### PROBLEM TO SOLVE
Reproduce each of the following records word for word, keeping every line as it is.

### PROVIDED MATERIAL
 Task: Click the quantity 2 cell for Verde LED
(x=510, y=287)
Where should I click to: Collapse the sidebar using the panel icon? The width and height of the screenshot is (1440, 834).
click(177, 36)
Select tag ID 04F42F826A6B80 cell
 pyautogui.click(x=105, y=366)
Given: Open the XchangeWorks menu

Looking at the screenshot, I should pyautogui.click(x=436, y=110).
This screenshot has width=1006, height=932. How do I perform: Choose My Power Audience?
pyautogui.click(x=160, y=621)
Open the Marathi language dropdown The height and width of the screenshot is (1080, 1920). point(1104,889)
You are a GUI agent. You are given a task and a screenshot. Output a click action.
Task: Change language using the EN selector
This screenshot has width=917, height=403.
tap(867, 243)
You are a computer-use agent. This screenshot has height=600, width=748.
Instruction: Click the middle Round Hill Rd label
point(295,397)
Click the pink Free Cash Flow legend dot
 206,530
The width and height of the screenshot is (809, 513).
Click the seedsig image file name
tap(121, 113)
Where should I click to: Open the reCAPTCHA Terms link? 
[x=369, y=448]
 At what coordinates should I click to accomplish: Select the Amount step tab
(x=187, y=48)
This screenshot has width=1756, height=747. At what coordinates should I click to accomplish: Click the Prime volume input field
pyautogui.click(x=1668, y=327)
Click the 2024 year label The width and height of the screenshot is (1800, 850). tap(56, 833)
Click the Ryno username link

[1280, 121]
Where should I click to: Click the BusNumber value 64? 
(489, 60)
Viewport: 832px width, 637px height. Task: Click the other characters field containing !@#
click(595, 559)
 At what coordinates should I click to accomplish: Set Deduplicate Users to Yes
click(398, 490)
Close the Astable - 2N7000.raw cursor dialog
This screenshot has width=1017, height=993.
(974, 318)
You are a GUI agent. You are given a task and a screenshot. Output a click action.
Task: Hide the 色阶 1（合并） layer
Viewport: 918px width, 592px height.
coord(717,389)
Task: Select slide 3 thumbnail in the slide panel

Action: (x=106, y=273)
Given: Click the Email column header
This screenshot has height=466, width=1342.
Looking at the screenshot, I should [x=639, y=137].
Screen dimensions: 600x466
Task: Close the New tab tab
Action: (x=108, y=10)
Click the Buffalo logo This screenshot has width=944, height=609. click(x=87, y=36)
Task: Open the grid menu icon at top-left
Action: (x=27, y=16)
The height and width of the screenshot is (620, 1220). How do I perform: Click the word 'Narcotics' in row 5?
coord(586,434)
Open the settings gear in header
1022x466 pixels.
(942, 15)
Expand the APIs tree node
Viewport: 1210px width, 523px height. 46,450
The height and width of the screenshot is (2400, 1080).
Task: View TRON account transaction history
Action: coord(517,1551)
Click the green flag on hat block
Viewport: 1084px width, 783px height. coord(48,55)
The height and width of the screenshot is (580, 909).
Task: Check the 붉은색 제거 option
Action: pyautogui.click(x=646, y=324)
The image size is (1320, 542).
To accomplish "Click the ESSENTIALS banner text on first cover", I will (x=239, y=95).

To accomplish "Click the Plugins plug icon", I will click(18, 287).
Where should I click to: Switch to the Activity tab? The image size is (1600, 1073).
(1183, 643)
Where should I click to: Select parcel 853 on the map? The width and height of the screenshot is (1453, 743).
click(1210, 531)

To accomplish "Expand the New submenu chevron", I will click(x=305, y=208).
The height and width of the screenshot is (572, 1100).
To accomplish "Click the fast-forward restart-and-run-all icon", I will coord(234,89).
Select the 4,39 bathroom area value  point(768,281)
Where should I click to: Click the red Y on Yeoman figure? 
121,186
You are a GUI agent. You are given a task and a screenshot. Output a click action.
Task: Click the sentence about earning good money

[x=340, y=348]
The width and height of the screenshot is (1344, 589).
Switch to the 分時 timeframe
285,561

### SOLUTION FOR THIS TASK
 Task: Click the quantity 2 cell for Verde LED
(x=510, y=287)
Where should I click to: Collapse the sidebar using the panel icon? The width and height of the screenshot is (1440, 834).
click(177, 36)
Select tag ID 04F42F826A6B80 cell
 pyautogui.click(x=105, y=366)
Given: Open the XchangeWorks menu

Looking at the screenshot, I should pyautogui.click(x=436, y=110).
This screenshot has width=1006, height=932. How do I perform: Choose My Power Audience?
pyautogui.click(x=160, y=621)
Open the Marathi language dropdown The height and width of the screenshot is (1080, 1920). point(1104,889)
You are a GUI agent. You are given a task and a screenshot. Output a click action.
Task: Change language using the EN selector
This screenshot has width=917, height=403.
tap(867, 243)
You are a computer-use agent. This screenshot has height=600, width=748.
Instruction: Click the middle Round Hill Rd label
point(295,397)
Click the pink Free Cash Flow legend dot
 206,530
The width and height of the screenshot is (809, 513).
Click the seedsig image file name
tap(121, 113)
Where should I click to: Open the reCAPTCHA Terms link? 
[x=369, y=448]
 At what coordinates should I click to accomplish: Select the Amount step tab
(x=187, y=48)
This screenshot has width=1756, height=747. At what coordinates should I click to accomplish: Click the Prime volume input field
pyautogui.click(x=1668, y=327)
Click the 2024 year label The width and height of the screenshot is (1800, 850). tap(56, 833)
Click the Ryno username link

[1280, 121]
Where should I click to: Click the BusNumber value 64? 
(489, 60)
Viewport: 832px width, 637px height. Task: Click the other characters field containing !@#
click(595, 559)
 At what coordinates should I click to accomplish: Set Deduplicate Users to Yes
click(398, 490)
Close the Astable - 2N7000.raw cursor dialog
This screenshot has width=1017, height=993.
(974, 318)
You are a GUI agent. You are given a task and a screenshot. Output a click action.
Task: Hide the 色阶 1（合并） layer
Viewport: 918px width, 592px height.
coord(717,389)
Task: Select slide 3 thumbnail in the slide panel

Action: (x=106, y=273)
Given: Click the Email column header
This screenshot has height=466, width=1342.
Looking at the screenshot, I should [x=639, y=137].
Screen dimensions: 600x466
Task: Close the New tab tab
Action: (x=108, y=10)
Click the Buffalo logo This screenshot has width=944, height=609. click(x=87, y=36)
Task: Open the grid menu icon at top-left
Action: (x=27, y=16)
The height and width of the screenshot is (620, 1220). How do I perform: Click the word 'Narcotics' in row 5?
coord(586,434)
Open the settings gear in header
1022x466 pixels.
(942, 15)
Expand the APIs tree node
Viewport: 1210px width, 523px height. 46,450
The height and width of the screenshot is (2400, 1080).
Task: View TRON account transaction history
Action: coord(517,1551)
Click the green flag on hat block
Viewport: 1084px width, 783px height. coord(48,55)
The height and width of the screenshot is (580, 909).
Task: Check the 붉은색 제거 option
Action: pyautogui.click(x=646, y=324)
The image size is (1320, 542).
To accomplish "Click the ESSENTIALS banner text on first cover", I will (x=239, y=95).

To accomplish "Click the Plugins plug icon", I will click(18, 287).
Where should I click to: Switch to the Activity tab? The image size is (1600, 1073).
(1183, 643)
Where should I click to: Select parcel 853 on the map? The width and height of the screenshot is (1453, 743).
click(1210, 531)

To accomplish "Expand the New submenu chevron", I will click(x=305, y=208).
The height and width of the screenshot is (572, 1100).
To accomplish "Click the fast-forward restart-and-run-all icon", I will coord(234,89).
Select the 4,39 bathroom area value  point(768,281)
Where should I click to: Click the red Y on Yeoman figure? 
121,186
You are a GUI agent. You are given a task and a screenshot. Output a click action.
Task: Click the sentence about earning good money

[x=340, y=348]
The width and height of the screenshot is (1344, 589).
Switch to the 分時 timeframe
285,561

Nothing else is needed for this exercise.